Sénégal : le gouvernement fustige un ministre ayant qualifié les tirailleurs de « traitres »

Une entrée du cimetière de Thiaroye (Sénégal), le 30 novembre 2007. © AFP
Le gouvernement sénégalais est « en total déphasage » avec le ministre ayant qualifié les tirailleurs sénégalais de « traitres » ayant combattu leurs frères africains, a affirmé jeudi son porte-parole, des propos qui ont soulevé un tollé dans le pays.

Ministre en charge de l’Administration et de l’Equipement à la présidence de la République, Cheikh Oumar Diagne avait affirmé que « ceux qui célèbrent les tirailleurs ne savent pas ce que sont » en réalité ces soldats coloniaux, dans une interview avec une télévision locale, fafa Tv, publiée le 21 décembre.

« Les tirailleurs sont des traitres qui se sont battus contre leurs frères, dans leur pays, pour de l’argent » lors de révoltes ou guerres anti-coloniales en Afrique, avait dit M. Diagne.

« Cette sortie est très malheureuse. Je suis en total déphasage avec ce que M. Diagne a dit. Je considère que ces tirailleurs sont des héros de la Nation », a déclaré jeudi le ministre Moustapha Njekk Sarré sur la radio privée RFM.

M. Diagne « s’est lourdement trompé.
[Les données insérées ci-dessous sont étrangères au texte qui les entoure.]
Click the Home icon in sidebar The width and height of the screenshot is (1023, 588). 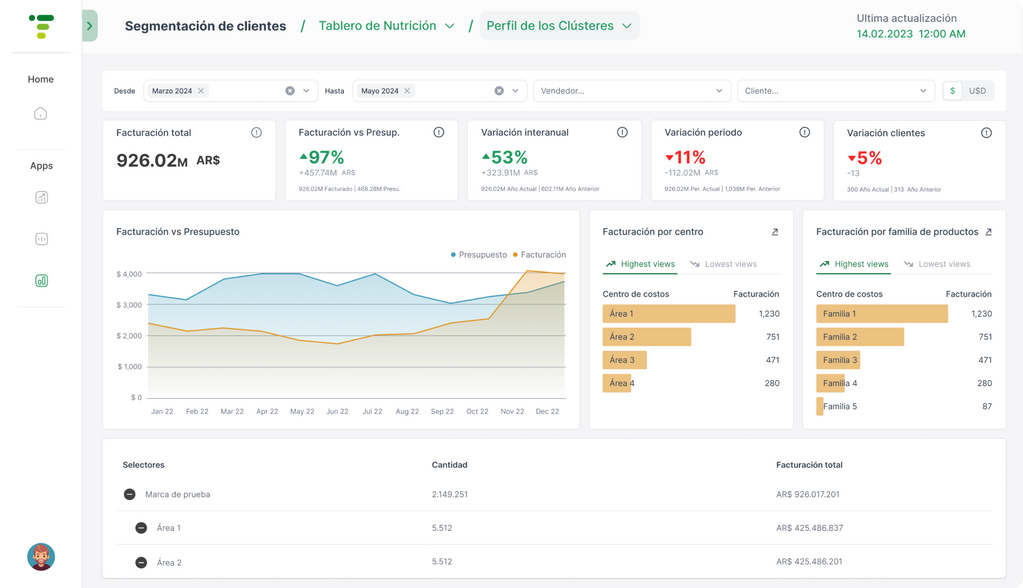coord(41,114)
Ces tirailleurs ne sauraient être considérés comme des traitres », a-t-il dit. Il se demande « pourquoi il (M. Diagne) a ramé à contre-courant » sur les tirailleurs parce qu' »il n’y a pas plus d’un un mois, le président de la République (Bassirou Diomaye Faye) a organisé une grande cérémonie en leur honneur ».

« Il y a eu des moments où la France leur a fait faire une sale besogne. Mais si on fait une moyenne générale et qu’on décrit la souffrance et l’héroïsme dont ils ont fait montre, ce serait injuste de leur donner ce qualificatif de traitres », avait rétorqué mardi sur la radio privée RFM l’historien Mamadou Fall.

Sur internet et dans les médias, les propos de M. Diagne ont également été critiqués, certains réclamant sa démission.

Le Sénégal a commémoré cette année, avec une envergure inédite, les événements du 1er décembre 1944 au camp militaire de Thiaroye, près de Dakar. Les forces coloniales françaises avaient tiré sur des tirailleurs rapatriés des combats en Europe, pas seulement sénégalais mais provenant aussi d’autres pays africains, qui réclamaient le paiement d’arriérés de solde.

De nombreuses zones d’ombre subsistent sur les circonstances du drame, le nombre de tirailleurs tués, leur identité, le lieu de leur inhumation.

Les autorités françaises de l’époque avaient admis la mort de 35 personnes. Plusieurs historiens avancent un nombre de victimes bien plus élevé, jusqu’à 400.